[Stored dataset items]

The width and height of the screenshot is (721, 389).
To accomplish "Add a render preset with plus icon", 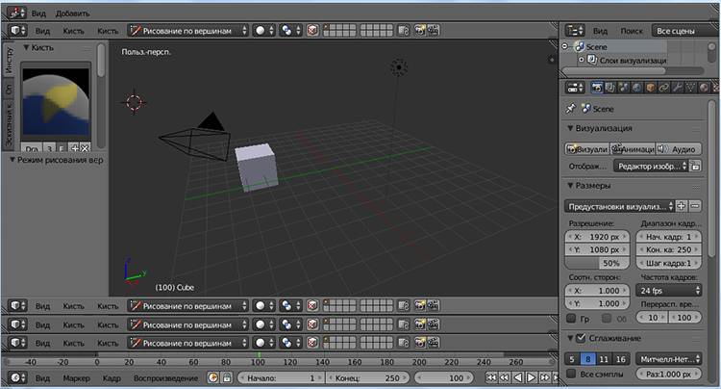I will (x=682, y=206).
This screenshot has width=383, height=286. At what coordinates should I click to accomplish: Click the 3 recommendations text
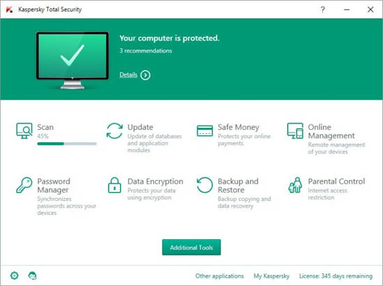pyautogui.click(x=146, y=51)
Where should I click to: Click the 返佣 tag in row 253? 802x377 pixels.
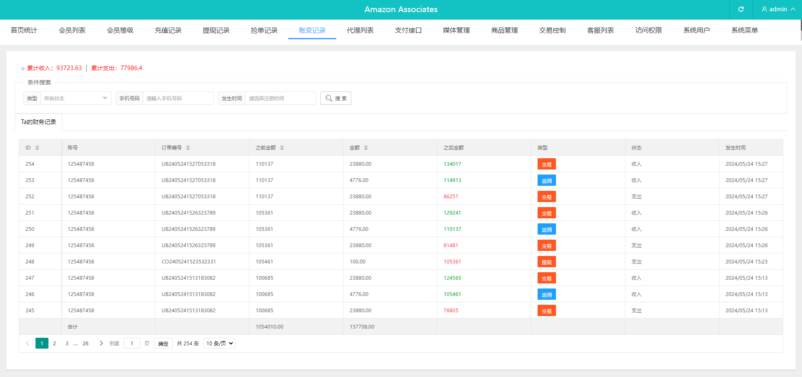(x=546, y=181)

- What you have to do
Where the line with "This screenshot has" appears in the entries above, begin there and restate every line to the end word for word, minus the pictures.

- Response
This screenshot has width=383, height=286. At what coordinates should I click to accomplish: Click the 3 recommendations text
pyautogui.click(x=146, y=51)
Where should I click to: Click the 返佣 tag in row 253? 802x377 pixels.
(x=546, y=181)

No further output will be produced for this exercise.